===== GEGEVENSGEDEELTE =====

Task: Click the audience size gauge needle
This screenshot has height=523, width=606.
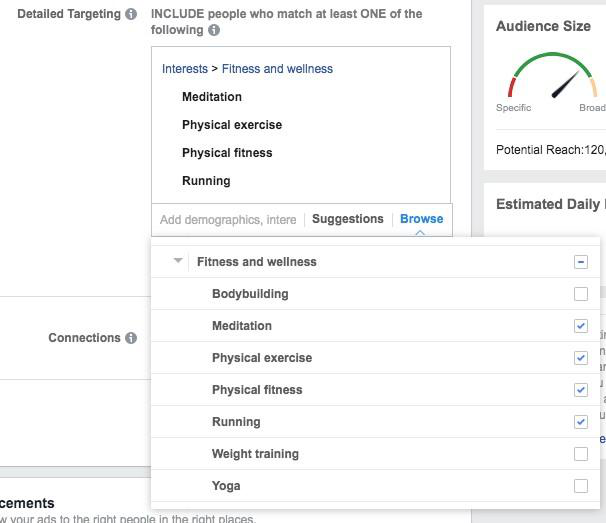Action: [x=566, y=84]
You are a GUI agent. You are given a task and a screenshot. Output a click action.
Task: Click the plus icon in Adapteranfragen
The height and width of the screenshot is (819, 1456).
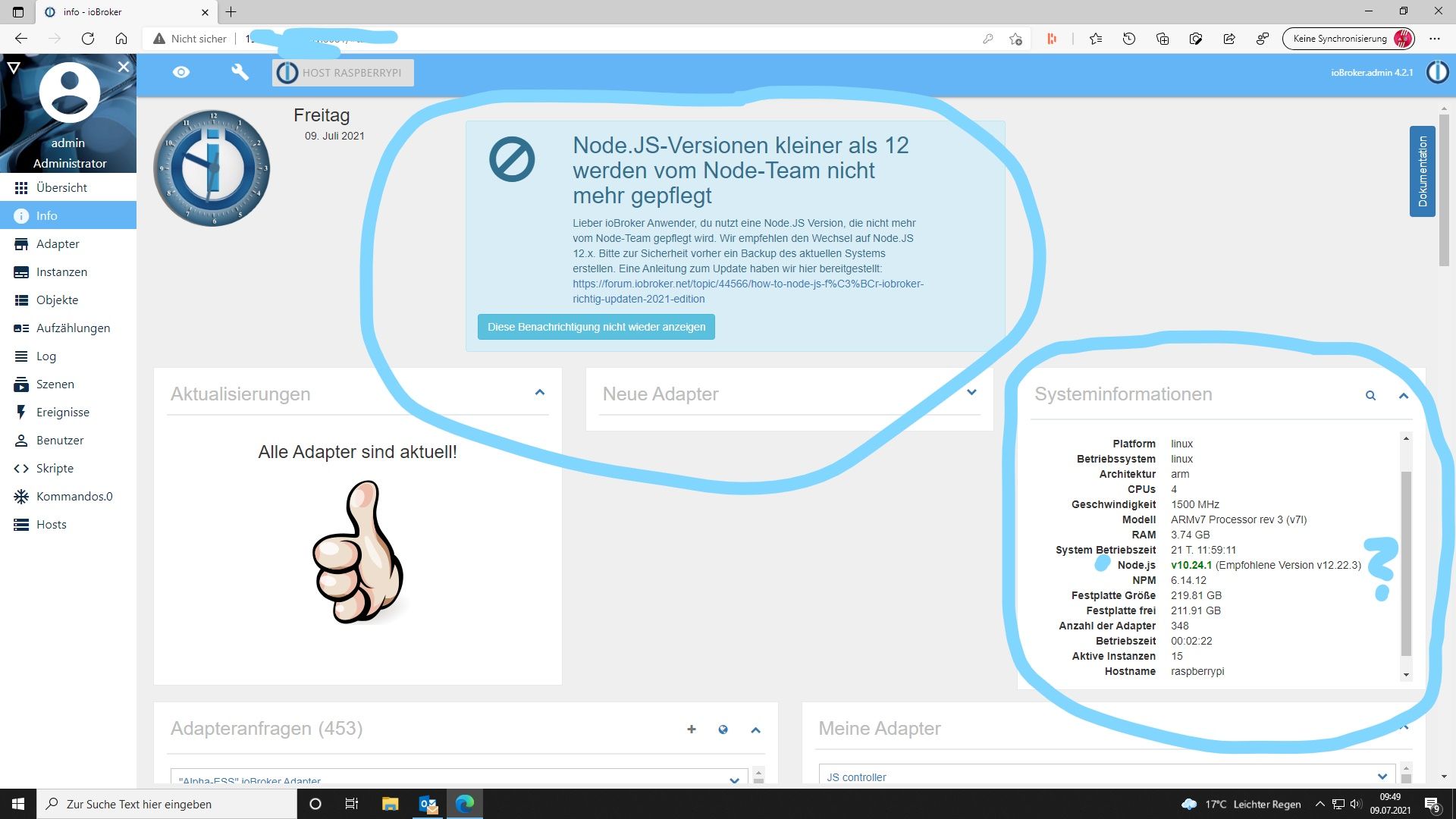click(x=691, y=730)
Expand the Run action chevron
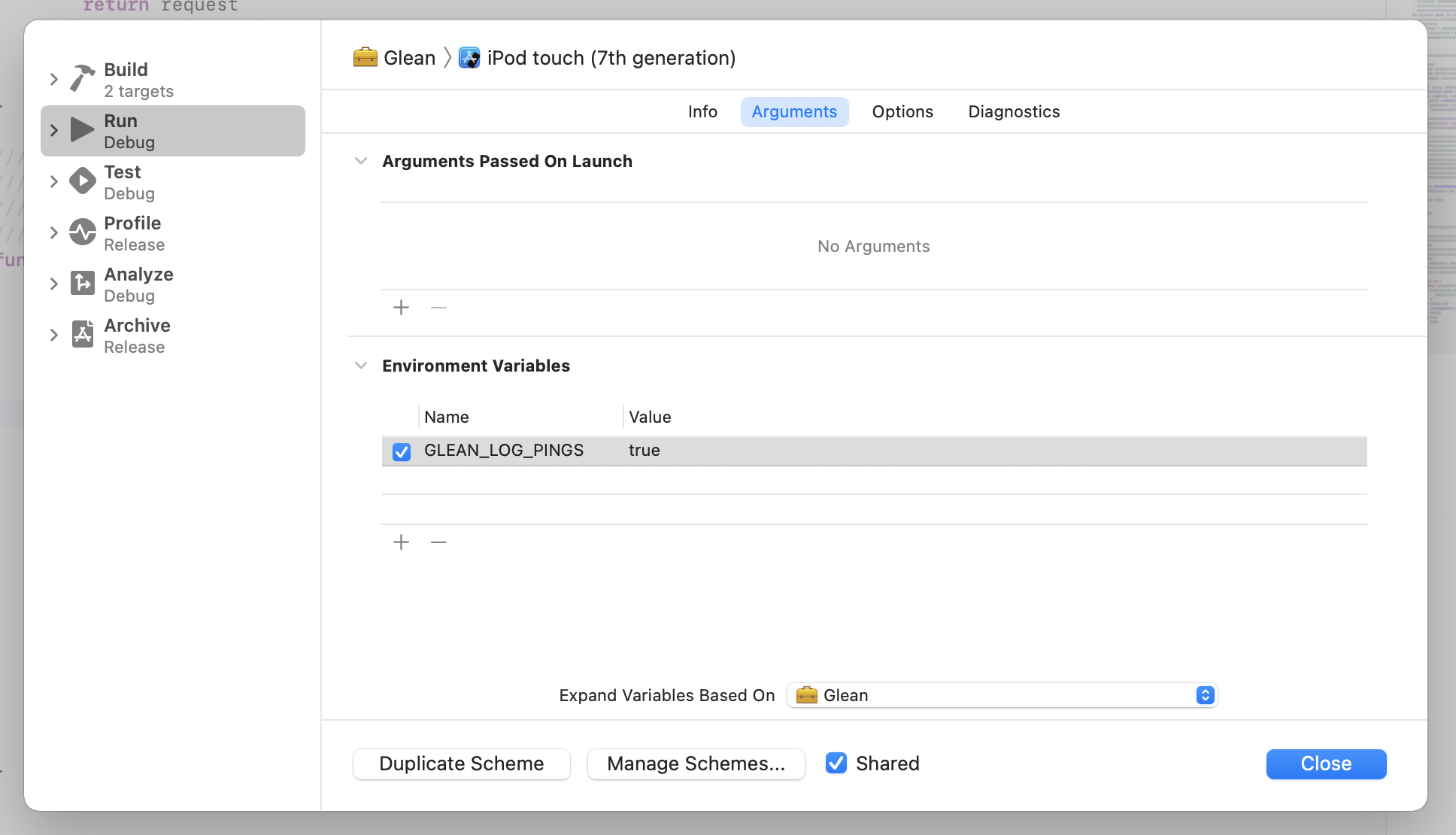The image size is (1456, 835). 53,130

=====
===== GEGEVENSGEDEELTE =====

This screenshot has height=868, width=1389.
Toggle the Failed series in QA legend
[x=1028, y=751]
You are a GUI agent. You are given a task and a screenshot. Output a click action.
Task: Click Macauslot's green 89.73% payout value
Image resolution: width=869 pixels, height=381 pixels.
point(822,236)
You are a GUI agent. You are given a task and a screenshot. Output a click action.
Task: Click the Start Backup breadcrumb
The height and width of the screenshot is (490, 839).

=====

#### [DOEL]
Geeft u de regels ongewijzigd weer, beginnend bij de regel met "Task: Click the audience size gauge needle" en doorlopend tot en met de regel met "The image size is (1456, 835). 53,130". Laat u de afbeeldingen in uw antwoord weg.

#### [SCHRIFTELIJK ANTWOORD]
Task: Click the audience size gauge needle
This screenshot has height=523, width=606.
Action: [x=566, y=84]
You are a GUI agent. You are given a task and a screenshot. Output a click action.
Task: Click the plus icon in Adapteranfragen
The height and width of the screenshot is (819, 1456).
click(x=691, y=730)
Expand the Run action chevron
The image size is (1456, 835). 53,130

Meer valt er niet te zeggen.